2.Section 13.1. Section 13.1 of the Plan is hereby deleted and replaced in its entirety with the following:

Amendment, Suspension or Termination of the Plan. Except as otherwise provided in this Section 13.1, the Plan may be wholly or partially amended or otherwise modified, suspended or terminated at any time or from time to time by the Board. However, without approval of the Company’s stockholders, no action of the Administrator may, except as provided in Section 13.2 hereof, (i) increase the Share Limit, (ii) reduce the price per share of any outstanding Option or Stock Appreciation Right granted under the Plan, (iii) cancel any Option or Stock Appreciation Right in exchange for cash or another Award in violation of Section 11.6 hereof. In addition, the Board will obtain stockholder approval of any Plan amendment to the extent necessary to comply with applicable laws. Except as provided in Section 13.10 hereof, no




amendment, suspension or termination of the Plan shall, without the consent of the Participant, impair any rights or obligations under any Award theretofore granted or awarded, unless the Award itself otherwise expressly so provides. No Awards may be granted or awarded during any period of suspension or after termination of the Plan, and in no event may any Award be granted under the Plan after the tenth anniversary of April 9, 2035.”
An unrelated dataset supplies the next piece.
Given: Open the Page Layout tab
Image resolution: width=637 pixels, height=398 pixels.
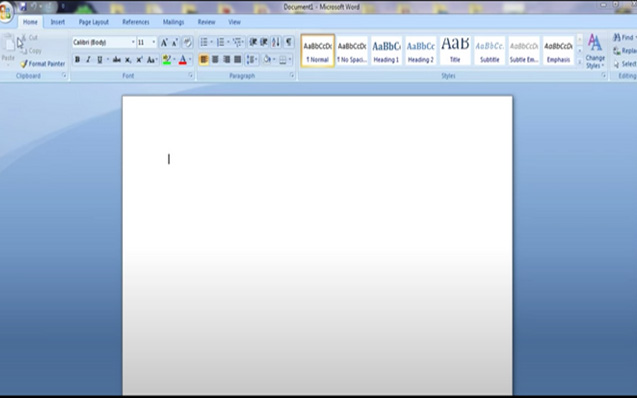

3.Section 2.36(a). Section 2.36(a) of the Plan is hereby amended by adding the following to the end of such section new items (xxiv), (xxv) an (xxvi) as follows:

“(xxiv) adjusted earnings before interest, taxes, depreciation and amortization, (xxv) net operating profit after tax and (xxvi) relative total stockholder return.”

4.Section 13.16. A new Section 13.16 is hereby created and added to the Plan as follows:

Claw-back Provisions. All Awards (including, without limitation, any proceeds, gains or other economic benefit actually or constructively received by Participant upon any receipt or exercise of any Award or upon the receipt or sale of any Shares underlying the Award) shall be subject to the provisions of any claw-back policy implemented by the Company, including, without limitation, the Company’s Policy for Recovery of Erroneously Awarded Compensation and any other claw-back policy adopted to comply with applicable laws, as and to the extent set forth in such claw-back policy or the Award Agreement.”

5.This First Amendment shall be and, as of the Amendment Effective Date, is hereby incorporated in and forms a part of the Plan.

6.Except as expressly provided herein, all terms and conditions of the Plan shall remain in full force and effect.